(SUPPLIED DATA Opens)

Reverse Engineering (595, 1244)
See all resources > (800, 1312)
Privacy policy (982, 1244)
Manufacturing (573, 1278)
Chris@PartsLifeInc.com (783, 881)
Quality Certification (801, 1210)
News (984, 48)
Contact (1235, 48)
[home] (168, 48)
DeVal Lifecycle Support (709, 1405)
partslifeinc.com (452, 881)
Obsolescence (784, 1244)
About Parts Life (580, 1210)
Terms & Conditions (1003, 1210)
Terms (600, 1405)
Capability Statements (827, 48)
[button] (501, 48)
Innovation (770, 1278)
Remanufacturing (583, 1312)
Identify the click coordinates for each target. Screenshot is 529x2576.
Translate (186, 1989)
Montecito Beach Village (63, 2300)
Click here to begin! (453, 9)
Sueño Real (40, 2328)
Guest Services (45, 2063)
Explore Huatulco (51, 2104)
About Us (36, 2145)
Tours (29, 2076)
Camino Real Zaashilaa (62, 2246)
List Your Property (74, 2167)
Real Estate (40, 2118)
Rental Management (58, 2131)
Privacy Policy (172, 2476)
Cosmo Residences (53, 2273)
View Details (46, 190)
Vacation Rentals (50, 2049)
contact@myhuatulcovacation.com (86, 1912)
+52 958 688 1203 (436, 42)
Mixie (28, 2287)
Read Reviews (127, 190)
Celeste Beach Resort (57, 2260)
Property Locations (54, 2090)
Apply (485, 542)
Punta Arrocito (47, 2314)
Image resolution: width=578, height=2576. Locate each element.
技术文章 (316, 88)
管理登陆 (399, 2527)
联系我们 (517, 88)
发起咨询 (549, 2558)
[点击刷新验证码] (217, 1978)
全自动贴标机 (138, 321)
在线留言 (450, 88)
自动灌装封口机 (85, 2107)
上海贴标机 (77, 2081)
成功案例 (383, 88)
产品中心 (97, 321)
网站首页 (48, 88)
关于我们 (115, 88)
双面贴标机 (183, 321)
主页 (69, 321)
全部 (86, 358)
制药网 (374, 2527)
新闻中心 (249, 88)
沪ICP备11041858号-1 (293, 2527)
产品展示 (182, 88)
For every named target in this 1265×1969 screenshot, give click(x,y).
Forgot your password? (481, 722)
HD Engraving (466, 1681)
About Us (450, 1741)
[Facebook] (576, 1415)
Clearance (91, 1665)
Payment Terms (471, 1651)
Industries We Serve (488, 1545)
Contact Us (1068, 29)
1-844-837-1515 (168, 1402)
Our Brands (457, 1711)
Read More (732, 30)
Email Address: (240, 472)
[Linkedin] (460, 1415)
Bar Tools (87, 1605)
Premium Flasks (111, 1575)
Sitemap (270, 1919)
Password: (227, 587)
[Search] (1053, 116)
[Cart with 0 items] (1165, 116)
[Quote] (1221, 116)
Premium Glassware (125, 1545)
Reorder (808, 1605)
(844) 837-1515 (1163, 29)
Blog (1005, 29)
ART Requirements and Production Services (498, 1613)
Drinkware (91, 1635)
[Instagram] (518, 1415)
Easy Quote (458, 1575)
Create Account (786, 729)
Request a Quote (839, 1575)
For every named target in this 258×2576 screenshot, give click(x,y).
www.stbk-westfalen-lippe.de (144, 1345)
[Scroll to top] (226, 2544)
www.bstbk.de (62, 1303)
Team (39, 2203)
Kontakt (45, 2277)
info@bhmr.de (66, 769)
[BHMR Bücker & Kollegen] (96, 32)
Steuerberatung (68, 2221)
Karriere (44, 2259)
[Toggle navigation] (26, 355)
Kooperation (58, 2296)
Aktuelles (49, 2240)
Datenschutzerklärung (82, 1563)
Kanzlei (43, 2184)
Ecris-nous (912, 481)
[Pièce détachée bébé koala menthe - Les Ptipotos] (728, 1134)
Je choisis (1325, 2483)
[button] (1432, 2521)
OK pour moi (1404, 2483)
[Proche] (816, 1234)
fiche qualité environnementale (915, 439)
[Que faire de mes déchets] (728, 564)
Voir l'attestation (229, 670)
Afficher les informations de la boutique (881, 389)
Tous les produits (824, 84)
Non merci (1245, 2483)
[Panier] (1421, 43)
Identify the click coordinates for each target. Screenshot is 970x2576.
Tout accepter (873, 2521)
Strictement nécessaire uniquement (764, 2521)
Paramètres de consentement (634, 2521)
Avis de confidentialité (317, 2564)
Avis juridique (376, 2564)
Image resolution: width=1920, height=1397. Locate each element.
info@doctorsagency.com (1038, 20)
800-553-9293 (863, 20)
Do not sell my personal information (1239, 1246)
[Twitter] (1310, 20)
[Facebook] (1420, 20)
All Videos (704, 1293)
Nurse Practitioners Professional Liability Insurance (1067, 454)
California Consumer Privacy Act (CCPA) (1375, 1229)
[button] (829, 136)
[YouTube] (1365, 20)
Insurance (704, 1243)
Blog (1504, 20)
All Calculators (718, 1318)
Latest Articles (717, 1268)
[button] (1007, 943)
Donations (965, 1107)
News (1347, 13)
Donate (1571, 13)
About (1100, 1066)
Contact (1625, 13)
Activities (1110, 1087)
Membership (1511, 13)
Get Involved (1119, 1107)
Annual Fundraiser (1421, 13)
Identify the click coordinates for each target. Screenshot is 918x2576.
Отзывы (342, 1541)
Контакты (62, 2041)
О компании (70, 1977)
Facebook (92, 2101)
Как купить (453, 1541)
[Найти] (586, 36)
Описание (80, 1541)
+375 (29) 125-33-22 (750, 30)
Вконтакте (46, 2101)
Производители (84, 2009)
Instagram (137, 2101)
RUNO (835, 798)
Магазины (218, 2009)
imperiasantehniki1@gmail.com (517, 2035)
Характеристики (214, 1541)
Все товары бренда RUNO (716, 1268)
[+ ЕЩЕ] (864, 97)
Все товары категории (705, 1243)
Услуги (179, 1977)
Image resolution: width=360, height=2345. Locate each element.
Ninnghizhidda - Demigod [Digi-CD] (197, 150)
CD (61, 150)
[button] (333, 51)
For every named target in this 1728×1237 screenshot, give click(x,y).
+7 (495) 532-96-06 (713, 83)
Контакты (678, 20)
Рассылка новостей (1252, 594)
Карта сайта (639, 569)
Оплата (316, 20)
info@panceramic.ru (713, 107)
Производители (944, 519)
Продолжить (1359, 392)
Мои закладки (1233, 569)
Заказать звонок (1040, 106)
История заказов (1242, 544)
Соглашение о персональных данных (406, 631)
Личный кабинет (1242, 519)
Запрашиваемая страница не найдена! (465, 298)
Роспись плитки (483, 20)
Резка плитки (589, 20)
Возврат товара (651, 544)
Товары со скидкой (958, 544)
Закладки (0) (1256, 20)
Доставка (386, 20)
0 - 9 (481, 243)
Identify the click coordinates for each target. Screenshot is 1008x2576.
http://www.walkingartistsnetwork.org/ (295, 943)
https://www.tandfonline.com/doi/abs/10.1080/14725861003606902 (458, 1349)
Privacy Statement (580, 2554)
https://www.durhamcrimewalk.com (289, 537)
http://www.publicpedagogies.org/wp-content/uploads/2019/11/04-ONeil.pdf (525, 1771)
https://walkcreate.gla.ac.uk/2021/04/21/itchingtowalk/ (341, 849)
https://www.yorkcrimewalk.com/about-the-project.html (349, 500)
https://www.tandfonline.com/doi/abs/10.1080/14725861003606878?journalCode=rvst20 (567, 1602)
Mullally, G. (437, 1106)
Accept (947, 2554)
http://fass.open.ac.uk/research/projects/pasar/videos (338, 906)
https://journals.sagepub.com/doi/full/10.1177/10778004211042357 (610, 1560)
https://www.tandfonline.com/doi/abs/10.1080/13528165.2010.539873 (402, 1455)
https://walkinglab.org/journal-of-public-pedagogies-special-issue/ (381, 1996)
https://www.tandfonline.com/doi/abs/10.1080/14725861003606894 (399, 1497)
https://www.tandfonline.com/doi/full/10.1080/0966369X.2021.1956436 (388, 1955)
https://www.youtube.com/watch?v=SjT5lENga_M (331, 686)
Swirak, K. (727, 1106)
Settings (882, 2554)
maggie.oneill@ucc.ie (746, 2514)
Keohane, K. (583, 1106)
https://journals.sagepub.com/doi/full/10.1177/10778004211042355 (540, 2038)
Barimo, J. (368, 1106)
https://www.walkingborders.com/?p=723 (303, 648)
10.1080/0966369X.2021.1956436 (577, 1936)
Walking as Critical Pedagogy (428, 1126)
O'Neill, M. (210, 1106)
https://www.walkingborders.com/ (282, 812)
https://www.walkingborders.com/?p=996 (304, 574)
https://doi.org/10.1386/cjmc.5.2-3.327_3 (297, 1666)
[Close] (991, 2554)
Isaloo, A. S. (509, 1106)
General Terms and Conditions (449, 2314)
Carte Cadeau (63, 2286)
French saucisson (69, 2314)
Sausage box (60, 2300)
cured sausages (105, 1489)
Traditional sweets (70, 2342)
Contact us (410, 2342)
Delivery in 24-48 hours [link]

(SUPPLIED DATA Closes)

**WHAT IS BEING ASKED**
Give the number of lines in the records above in which the word "Services" appears. Include no other text.

**EXERCISE OUTPUT**
2